>>

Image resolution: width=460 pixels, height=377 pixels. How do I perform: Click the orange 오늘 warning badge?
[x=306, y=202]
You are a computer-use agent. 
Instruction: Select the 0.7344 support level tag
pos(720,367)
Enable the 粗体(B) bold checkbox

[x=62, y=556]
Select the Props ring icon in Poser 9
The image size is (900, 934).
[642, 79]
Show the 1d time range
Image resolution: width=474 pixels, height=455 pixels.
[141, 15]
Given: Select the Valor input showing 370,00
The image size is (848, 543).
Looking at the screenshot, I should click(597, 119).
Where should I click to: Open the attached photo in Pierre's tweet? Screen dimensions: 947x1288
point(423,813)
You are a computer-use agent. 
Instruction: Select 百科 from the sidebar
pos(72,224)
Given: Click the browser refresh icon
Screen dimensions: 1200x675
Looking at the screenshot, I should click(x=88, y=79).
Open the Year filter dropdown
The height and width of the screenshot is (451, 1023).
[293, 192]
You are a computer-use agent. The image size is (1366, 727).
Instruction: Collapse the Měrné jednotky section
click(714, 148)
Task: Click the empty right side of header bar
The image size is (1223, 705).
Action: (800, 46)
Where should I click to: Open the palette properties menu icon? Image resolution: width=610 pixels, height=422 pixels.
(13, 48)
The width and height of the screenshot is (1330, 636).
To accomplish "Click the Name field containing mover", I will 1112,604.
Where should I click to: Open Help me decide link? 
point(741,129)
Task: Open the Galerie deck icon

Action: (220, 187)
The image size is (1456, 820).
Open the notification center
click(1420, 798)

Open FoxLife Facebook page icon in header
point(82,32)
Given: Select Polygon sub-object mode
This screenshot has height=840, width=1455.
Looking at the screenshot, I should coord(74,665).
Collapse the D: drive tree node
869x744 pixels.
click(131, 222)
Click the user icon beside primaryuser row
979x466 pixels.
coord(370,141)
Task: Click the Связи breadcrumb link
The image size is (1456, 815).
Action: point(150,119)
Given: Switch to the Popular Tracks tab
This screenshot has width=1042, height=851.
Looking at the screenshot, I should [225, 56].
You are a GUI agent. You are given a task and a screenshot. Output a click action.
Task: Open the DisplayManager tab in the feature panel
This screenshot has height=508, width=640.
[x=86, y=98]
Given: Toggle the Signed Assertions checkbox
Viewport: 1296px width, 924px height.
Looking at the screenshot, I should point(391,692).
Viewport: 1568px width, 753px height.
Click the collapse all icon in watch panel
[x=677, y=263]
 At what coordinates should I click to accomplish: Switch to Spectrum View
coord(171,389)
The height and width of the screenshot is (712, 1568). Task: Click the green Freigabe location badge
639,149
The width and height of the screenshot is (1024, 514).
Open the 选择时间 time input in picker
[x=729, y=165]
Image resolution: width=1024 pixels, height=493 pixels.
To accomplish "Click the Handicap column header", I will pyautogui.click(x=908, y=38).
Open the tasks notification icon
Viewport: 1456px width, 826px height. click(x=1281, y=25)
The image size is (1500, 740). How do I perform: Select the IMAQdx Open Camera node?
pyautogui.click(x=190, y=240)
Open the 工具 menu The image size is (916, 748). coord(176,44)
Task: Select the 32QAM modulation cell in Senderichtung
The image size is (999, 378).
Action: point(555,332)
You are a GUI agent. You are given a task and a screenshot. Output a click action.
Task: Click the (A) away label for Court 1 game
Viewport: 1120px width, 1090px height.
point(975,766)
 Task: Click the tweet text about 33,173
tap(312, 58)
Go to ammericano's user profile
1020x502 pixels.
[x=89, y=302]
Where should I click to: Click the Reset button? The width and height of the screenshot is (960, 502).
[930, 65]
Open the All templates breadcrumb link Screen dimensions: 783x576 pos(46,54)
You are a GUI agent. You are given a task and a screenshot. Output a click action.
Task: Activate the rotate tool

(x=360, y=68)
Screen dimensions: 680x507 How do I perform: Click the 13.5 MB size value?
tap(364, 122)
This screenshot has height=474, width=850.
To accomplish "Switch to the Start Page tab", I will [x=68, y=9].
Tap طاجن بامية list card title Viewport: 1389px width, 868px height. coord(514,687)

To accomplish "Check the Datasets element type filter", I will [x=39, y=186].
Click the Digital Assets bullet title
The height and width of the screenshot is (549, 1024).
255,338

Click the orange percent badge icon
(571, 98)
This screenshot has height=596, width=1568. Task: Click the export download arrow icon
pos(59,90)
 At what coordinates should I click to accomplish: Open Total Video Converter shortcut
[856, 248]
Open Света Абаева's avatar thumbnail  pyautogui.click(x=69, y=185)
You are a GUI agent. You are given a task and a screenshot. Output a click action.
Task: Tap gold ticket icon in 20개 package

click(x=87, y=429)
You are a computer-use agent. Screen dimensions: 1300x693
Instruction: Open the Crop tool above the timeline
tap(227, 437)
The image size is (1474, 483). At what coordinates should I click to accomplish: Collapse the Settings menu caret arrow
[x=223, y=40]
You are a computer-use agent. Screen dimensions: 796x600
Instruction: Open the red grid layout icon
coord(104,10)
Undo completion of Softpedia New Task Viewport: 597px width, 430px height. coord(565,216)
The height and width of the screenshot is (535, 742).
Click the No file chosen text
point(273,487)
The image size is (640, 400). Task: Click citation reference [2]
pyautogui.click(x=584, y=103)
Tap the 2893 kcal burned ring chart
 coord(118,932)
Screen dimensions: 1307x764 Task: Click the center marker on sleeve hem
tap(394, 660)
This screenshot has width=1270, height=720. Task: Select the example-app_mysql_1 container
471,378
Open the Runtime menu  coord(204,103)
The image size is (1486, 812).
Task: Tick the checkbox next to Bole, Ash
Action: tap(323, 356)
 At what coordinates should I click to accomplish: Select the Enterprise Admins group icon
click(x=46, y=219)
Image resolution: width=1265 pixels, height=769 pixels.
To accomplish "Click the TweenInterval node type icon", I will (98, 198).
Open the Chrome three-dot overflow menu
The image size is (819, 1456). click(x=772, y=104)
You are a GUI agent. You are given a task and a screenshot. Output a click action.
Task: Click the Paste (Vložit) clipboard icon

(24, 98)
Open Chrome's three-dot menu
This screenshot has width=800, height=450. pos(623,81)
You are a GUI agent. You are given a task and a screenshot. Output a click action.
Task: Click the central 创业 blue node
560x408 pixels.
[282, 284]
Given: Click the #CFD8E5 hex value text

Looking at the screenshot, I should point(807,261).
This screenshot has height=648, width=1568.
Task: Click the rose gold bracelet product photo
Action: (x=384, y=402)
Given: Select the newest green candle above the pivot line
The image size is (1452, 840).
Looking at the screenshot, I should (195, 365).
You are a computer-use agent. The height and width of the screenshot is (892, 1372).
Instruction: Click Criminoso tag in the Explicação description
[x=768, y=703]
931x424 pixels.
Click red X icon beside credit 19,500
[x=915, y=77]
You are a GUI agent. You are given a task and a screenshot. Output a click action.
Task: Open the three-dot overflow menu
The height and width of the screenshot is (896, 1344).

<<

** To do **
How many lines of the data above include the word "computer"? Only that number should be returned.

** Task solution **
6